# Document section

begin

It is significant that although the video uploaded to YouTube included Burmese as well as Karen participants, it was the Karen who were targeted. This relates to the “divide and rule” aspect of the methods used. Many postcolonial nations previously under British rule inherited methods of divide and rule along ethnic lines. The Burmese use of these methods is illustrated in the surveillance and attack methods we witnessed and the predictable inter-ethnic suspicions and accusations that resulted between Karen and Burman exiles.

Impact on the community

Our research confirmed a whole range of stories the Karen community had to tell about things that had happened to them and their relatives over many years at the hands of the Tatmadaw (Burmese military). Although these stories represented a certain badge of identity (if not pride in survival), they also revealed a weakness of lived memories and the possibilities of future online attacks, through which they could continue to be threatened. What perhaps needs to be remembered is that, in cases of post-traumatic stress [24], the reality of the imagined or remembered events and associated psychological states can, at times, seem more real than the prosaic reality of the present moment.

The impact that this cyber-attack had on the community is most significant as it relates to their collective and individual experiences. They saw it implicitly as the Burmese government attempting to intimidate them at long distance; since the government was unable to physically oppress them, it sought to do so psychologically. The intimidation was accomplished by using new media and, to some extent, by turning against the Karen the tools of communication used to highlight their stories. It also raised suspicions that were directed toward non-Karen Burmese in Sheffield, specifically those undertaking the training, partly because of their non-Karen status. However, a discussion with one of the community leaders also indicated that the possibility of a member of the Karen community being in the pay of the Burmese government could not be ruled out. This indicates the level of collective paranoia that can be induced by a cyber-attack that is underpinned by decades of war and oppression.

end

# Given request a
Please copy from the entries, word for word, the lines from the one containing "You are a GUI" up to and including the one containing "point(144,319)".

# Input for this task

begin

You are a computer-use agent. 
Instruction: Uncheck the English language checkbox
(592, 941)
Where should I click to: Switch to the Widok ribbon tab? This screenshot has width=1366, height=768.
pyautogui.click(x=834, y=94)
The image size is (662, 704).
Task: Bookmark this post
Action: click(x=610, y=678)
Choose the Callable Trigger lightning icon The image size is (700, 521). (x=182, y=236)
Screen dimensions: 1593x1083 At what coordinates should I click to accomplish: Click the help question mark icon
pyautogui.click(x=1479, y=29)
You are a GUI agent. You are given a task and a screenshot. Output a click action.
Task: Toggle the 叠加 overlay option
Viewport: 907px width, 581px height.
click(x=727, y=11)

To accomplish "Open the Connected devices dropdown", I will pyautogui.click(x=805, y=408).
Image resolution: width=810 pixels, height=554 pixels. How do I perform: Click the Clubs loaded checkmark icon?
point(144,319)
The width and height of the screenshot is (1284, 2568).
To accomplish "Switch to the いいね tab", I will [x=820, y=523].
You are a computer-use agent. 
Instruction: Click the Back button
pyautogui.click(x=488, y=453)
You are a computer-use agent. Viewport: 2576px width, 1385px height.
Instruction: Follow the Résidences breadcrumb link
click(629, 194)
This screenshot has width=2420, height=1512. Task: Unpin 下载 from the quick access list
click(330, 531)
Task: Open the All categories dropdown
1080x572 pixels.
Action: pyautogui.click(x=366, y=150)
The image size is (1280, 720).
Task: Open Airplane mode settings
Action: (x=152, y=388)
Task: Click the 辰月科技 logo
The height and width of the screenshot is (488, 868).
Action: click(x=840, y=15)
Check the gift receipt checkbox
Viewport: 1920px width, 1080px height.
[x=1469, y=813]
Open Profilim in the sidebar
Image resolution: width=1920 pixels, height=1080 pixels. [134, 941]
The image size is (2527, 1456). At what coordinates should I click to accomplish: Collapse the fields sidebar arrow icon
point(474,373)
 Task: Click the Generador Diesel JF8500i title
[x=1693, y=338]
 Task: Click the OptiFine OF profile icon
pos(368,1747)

end

# Given request b
In the passage on the cyber-attack against the Karen community, what is the Tatmadaw?

# Written solution a
You are a GUI agent. You are given a task and a screenshot. Output a click action.
Task: Toggle the 叠加 overlay option
Viewport: 907px width, 581px height.
click(x=727, y=11)

To accomplish "Open the Connected devices dropdown", I will pyautogui.click(x=805, y=408).
Image resolution: width=810 pixels, height=554 pixels. How do I perform: Click the Clubs loaded checkmark icon?
point(144,319)

# Written solution b
The Burmese military.